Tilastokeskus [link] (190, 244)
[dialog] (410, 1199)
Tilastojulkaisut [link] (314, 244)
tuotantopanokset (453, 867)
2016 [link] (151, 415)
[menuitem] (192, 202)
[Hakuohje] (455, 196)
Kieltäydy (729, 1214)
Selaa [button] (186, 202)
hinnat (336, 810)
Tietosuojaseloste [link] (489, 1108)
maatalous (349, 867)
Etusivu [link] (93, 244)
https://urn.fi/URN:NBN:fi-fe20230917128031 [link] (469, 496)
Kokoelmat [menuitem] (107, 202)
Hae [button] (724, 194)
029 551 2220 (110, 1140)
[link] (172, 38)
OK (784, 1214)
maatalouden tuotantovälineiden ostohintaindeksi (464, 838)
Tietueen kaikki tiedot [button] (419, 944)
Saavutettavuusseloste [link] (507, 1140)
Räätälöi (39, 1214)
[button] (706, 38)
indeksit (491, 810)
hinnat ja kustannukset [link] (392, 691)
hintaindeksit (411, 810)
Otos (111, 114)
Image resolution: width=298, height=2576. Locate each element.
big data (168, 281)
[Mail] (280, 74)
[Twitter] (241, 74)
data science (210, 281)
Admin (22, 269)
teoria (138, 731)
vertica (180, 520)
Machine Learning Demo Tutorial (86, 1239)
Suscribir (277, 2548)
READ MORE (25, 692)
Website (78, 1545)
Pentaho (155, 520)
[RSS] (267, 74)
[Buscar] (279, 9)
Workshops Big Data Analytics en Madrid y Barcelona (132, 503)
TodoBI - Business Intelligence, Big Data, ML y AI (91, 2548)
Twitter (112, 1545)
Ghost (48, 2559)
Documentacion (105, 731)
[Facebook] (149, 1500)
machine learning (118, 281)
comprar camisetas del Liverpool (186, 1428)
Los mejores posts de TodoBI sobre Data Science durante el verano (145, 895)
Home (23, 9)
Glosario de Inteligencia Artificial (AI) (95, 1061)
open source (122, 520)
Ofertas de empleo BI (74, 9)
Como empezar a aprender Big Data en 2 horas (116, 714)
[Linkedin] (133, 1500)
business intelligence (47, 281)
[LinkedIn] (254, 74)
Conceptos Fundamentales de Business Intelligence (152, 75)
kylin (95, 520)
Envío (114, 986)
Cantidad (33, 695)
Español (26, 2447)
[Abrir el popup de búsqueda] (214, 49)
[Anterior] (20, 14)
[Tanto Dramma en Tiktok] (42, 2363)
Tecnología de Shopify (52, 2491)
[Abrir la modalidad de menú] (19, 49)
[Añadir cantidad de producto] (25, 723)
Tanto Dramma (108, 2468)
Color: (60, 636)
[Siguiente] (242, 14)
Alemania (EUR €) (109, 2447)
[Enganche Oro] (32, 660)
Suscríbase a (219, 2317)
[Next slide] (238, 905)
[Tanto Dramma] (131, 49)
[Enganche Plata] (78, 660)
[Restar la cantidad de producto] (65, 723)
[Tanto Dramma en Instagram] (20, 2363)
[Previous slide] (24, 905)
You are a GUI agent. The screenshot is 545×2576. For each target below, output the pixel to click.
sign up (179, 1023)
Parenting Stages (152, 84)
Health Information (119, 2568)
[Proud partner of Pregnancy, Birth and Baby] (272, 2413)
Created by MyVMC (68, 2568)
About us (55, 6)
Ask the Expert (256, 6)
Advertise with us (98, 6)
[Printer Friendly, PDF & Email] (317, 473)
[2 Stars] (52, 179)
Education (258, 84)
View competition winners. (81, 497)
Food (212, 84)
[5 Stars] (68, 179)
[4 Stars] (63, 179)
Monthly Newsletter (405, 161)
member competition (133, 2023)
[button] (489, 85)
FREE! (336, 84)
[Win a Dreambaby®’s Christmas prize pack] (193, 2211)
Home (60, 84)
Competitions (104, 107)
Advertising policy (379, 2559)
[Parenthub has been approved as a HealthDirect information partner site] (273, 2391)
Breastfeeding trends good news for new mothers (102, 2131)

● ● ● ● ●

**HOW TO COMPLETE THIS TASK**: Lines holding "hinnat" in the data above: copy each of them.

**EXERCISE OUTPUT**:
hinnat (336, 810)
hinnat ja kustannukset [link] (392, 691)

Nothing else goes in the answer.